A former hardliner who is feared for his ruthlessness but has adopted a softer tone in recent years, Raul Castro, 76, nodded and smiled as legislators applauded his selection by the rubber-stamp National Assembly.
He is expected to pursue limited economic reforms but in a sign that change is unlikely to be deep or abrupt, Communist Party ideologue Jose Ramon Machado Ventura was named first vice president, or Cuba's No. 2.
In his first speech as president, Raul Castro said he would continue to consult his older brother on important issues.
"The mandate of this legislature is clear ... to continue strengthening the revolution at a historic moment," he said.
Fidel Castro, 81, stepped down on Tuesday because of ill health, ending his long rule of the West's last communist state.
He overthrew US-backed dictator Fulgencio Batista in a 1959 revolution and then survived assassination attempts, a CIA-backed invasion, the Soviet Union's collapse and a US economic embargo to rule for almost half a century.
Raul Castro said he was accepting the job on the condition that his brother continued to be the "commander in chief of the revolution" -- a title created for him during his guerrilla uprising before seizing power in a 1959 revolution.
"Fidel is Fidel. Fidel is irreplaceable."
Raul Castro lacks the oratorical flair of his brother, but he has encouraged ordinary Cubans in the last 19 months to air concerns over the economy, raising hopes of modest reforms.
The US government has dubbed Raul Castro "Fidel Lite" and dismisses the leadership change as the handing of power from one dictator to another.
"If you look at the nature of the people in charge, this is the Old Guard, it's the hard line and there is no reason for us to feel a sense from optimism for the Cuban people," US Commerce Secretary Carlos Gutierrez told Reuters on Sunday.
The appointment of Machado Ventura, a member of Raul Castro's inner circle, suggested that change would be subtle.
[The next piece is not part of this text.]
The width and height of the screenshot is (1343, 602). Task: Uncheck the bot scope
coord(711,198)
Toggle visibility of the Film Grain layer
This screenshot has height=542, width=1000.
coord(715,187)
"This is about signaling continuity externally and internally," said Julia Sweig, an expert on Cuba at the Council on Foreign Relations think tank in Washington, although she said Cuba's leaders are well aware they need to address food shortages and other problems.
"Raul is really a pragmatist and for all of them the clock on bread and butter issues starts ticking now. It's a mistake to think there's an enormous amount of light between any of these people. They're all basically headed in the same direction, with some nuances," she said.
In the ramshackle streets of old Havana, some residents huddled around radios on Sunday but others, more concerned with coping with day-to-day shortages and challenges than with politics, went about their daily business, shopping for fruit and vegetables or playing dominoes on the sidewalk.
"With Raul, people hope the economy will improve. It won't happen quickly but maybe within 10 years the economy could stabilize," said Jorge, 42, an electrician who asked not to be fully identified.
Cuban exiles in Miami, the heartland of opposition to the Castro brothers, were not surprised at the appointments.
"It's once more depriving the Cuban people of choosing their destiny," said Ninoska Perez of the Cuban Liberty Council, a hardline anti-Castro group.
Raul Castro has led Cuba since July 2006 when his brother temporarily handed over power after intestinal surgery.
A leftist icon in his army fatigues, cap and beard but oppressor of his people to his enemies, Fidel Castro officially retired on Tuesday, reduced by illness to a shuffling old man.